Ego- Theseus: gives Hermia choices, is willing to compromise
"Whether, if you yield not to your father's choice" act 1 scene 1 line 71
The play A Midsummer Night's Dream by William Shakespeare holds many aspects of the psychoanalytical lense. However, none of the main characters are a perfect example of any one of the three subtopics, the Id, the Ego, or the Superego. The character Oberon, the fairy king, represents both the Id and the Superego with his efforts to benefit his own needs as well as a young lover's needs. Theseus, the Athenian king, portrays the ego with his attempts to give another young lover a choice. The Id, the Ego, and the Superego are all seen throughout the play.

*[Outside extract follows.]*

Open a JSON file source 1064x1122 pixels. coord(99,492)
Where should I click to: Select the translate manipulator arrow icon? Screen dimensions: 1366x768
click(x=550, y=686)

The Id is seen through many instances throughout the play. A character that portrays this very well is the fairy king, Oberon. He poisons his wife so he can get his way. While arguing with his wife, he says
"Do you amend it then. It lies in you./
Why should Titania cross her Oberon?/
I do but beg a little changeling boy/
To be my henchman" (2.1.119-123).
This shows that Oberon will not give in to his wife's will and is only interested what he wants. Once he realizes that he will not get his way, he decides to get his way by force. He uses a potion to poison his wife. While thinking to himself, he says “I'll watch Titania when she is asleep/ And drop the liquor of it in her eyes” (2.1.181-182). This shows that he does not care if he loses his wife, he only wants to “win” the argument. This is something an Id would do because Id’s do not consider the consequences of their actions. Oberon might lose his wife because of his actions, but he is blinded by his desire to get his way. Oberon does not only represent an Id, he represents a Super Ego too.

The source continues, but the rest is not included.